What is being asked: Could you write out the records below exactly as they appear, leaving out any pictures?

Given data Start Marker

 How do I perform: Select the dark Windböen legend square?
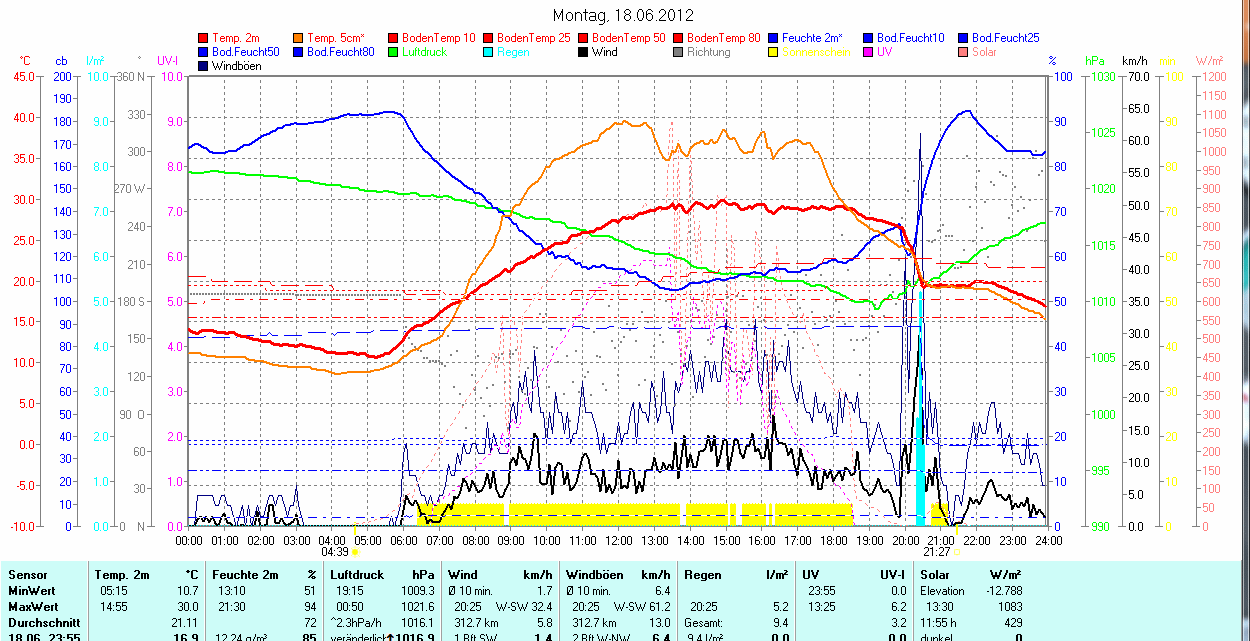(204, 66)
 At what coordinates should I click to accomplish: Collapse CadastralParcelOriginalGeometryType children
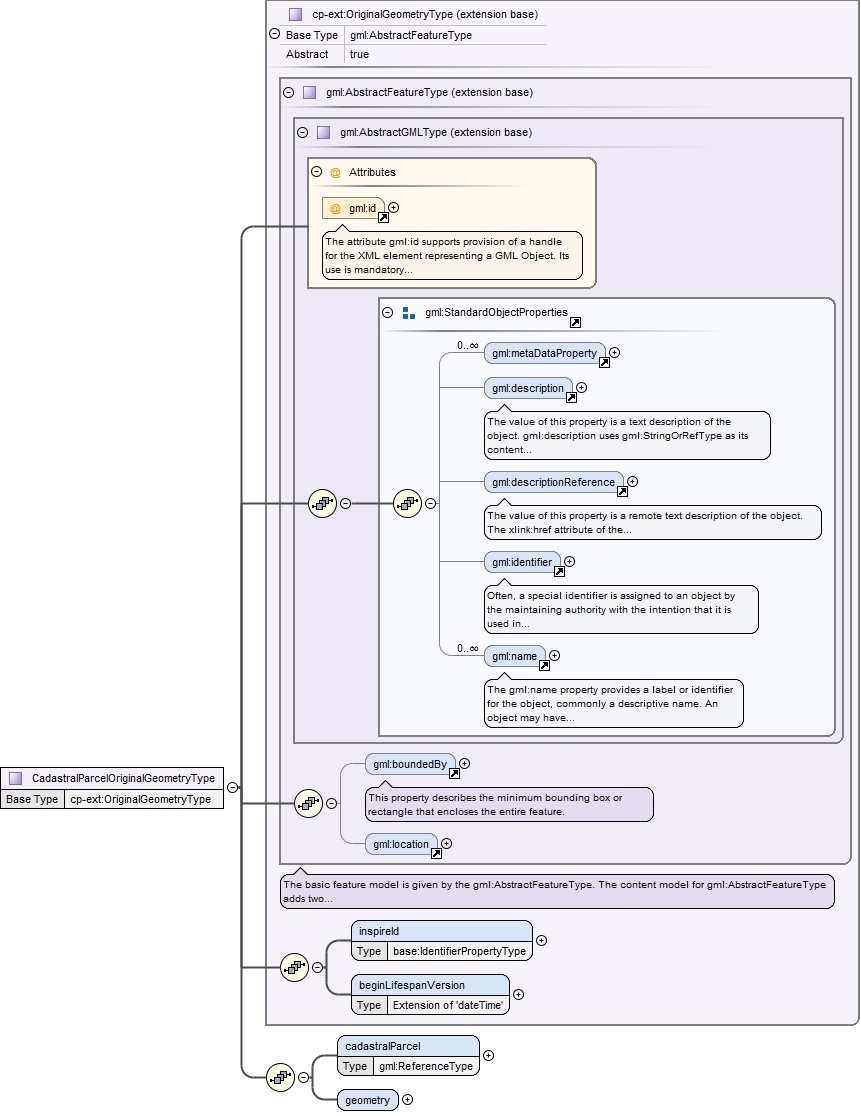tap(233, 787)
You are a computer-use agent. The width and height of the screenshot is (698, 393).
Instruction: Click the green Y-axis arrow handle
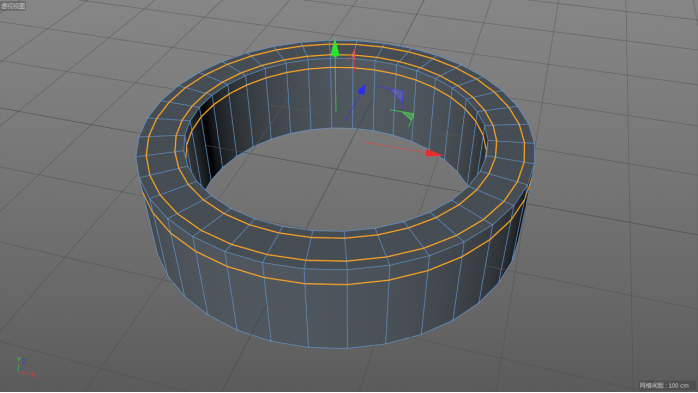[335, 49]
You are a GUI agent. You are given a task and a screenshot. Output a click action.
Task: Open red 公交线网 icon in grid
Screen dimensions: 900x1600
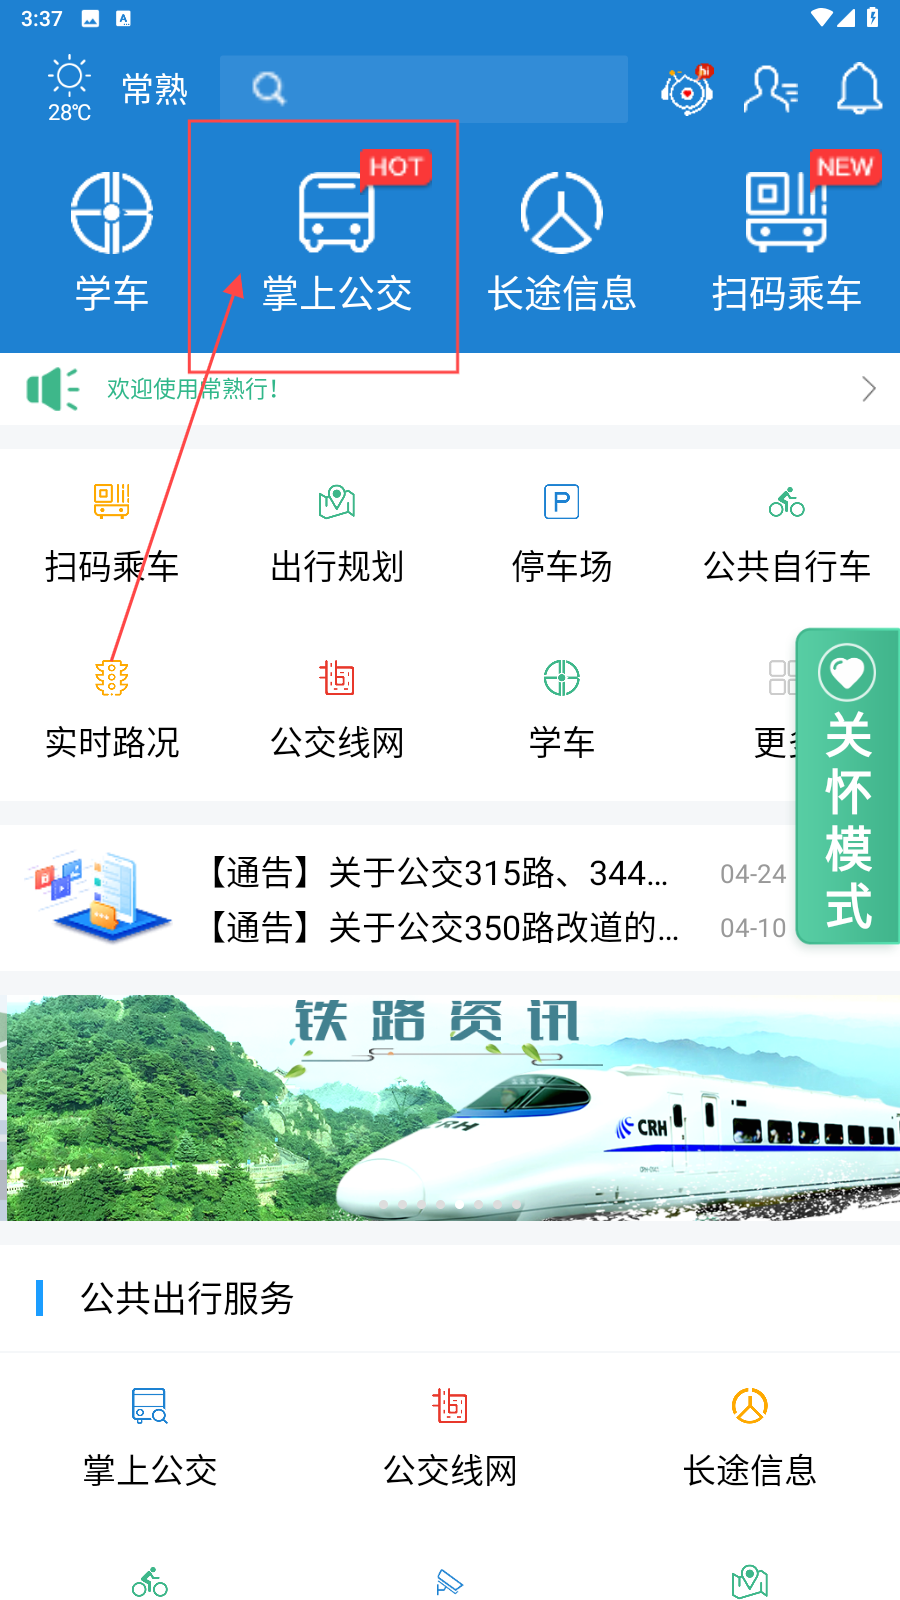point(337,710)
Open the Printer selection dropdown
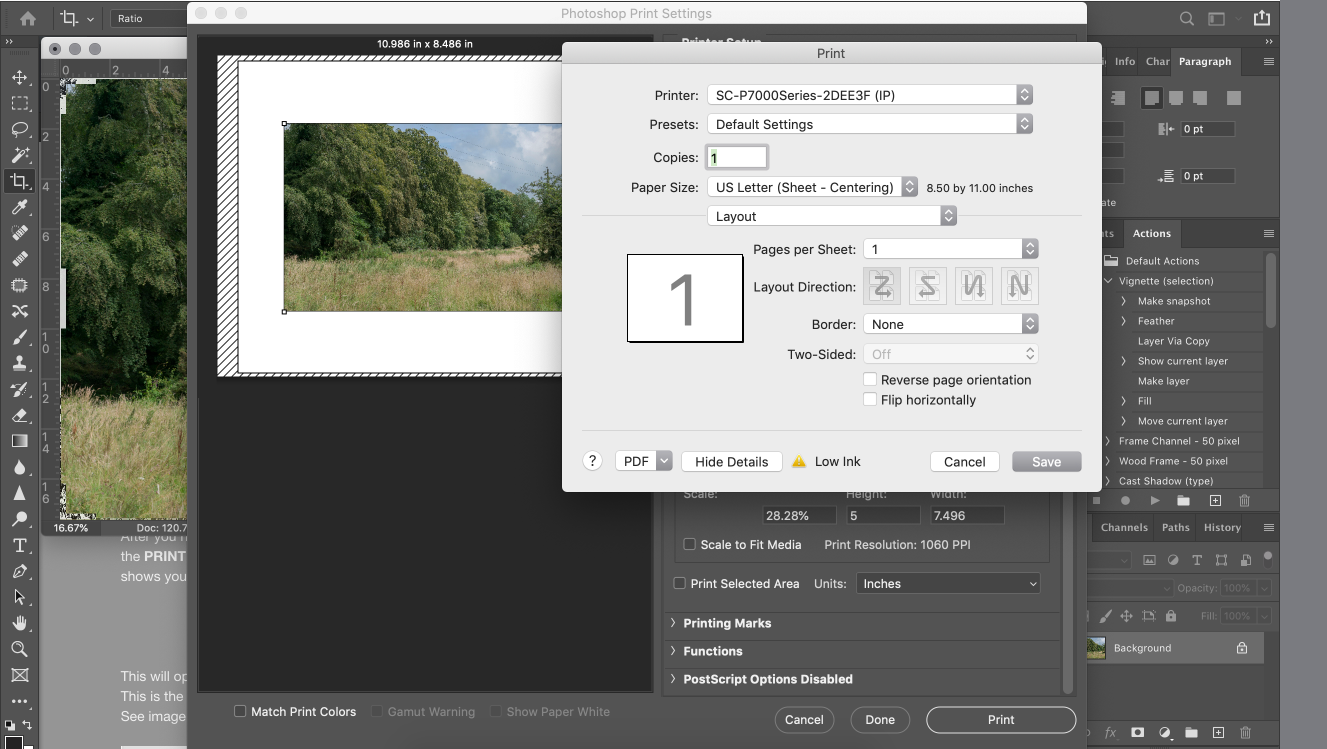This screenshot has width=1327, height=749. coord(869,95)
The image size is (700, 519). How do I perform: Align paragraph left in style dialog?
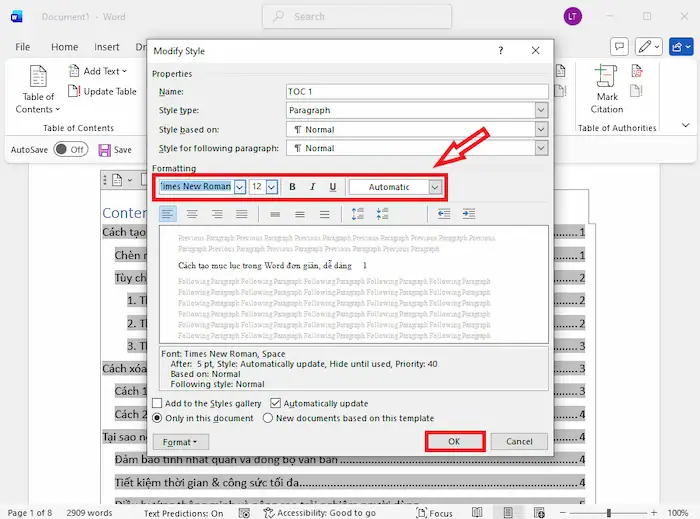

Given data End Marker

The answer:
 How do I perform: Select the dark Windböen legend square?
(204, 66)
 At what coordinates should I click to accomplish: Collapse CadastralParcelOriginalGeometryType children
tap(233, 787)
You are a computer-use agent. The width and height of the screenshot is (698, 393).
Instruction: Click the green Y-axis arrow handle
[335, 49]
You are a GUI agent. You are given a task and a screenshot. Output a click action.
Task: Open red 公交线网 icon in grid
Screen dimensions: 900x1600
point(337,710)
Open the Printer selection dropdown
This screenshot has width=1327, height=749. coord(869,95)
The image size is (700, 519). How do I perform: Align paragraph left in style dialog?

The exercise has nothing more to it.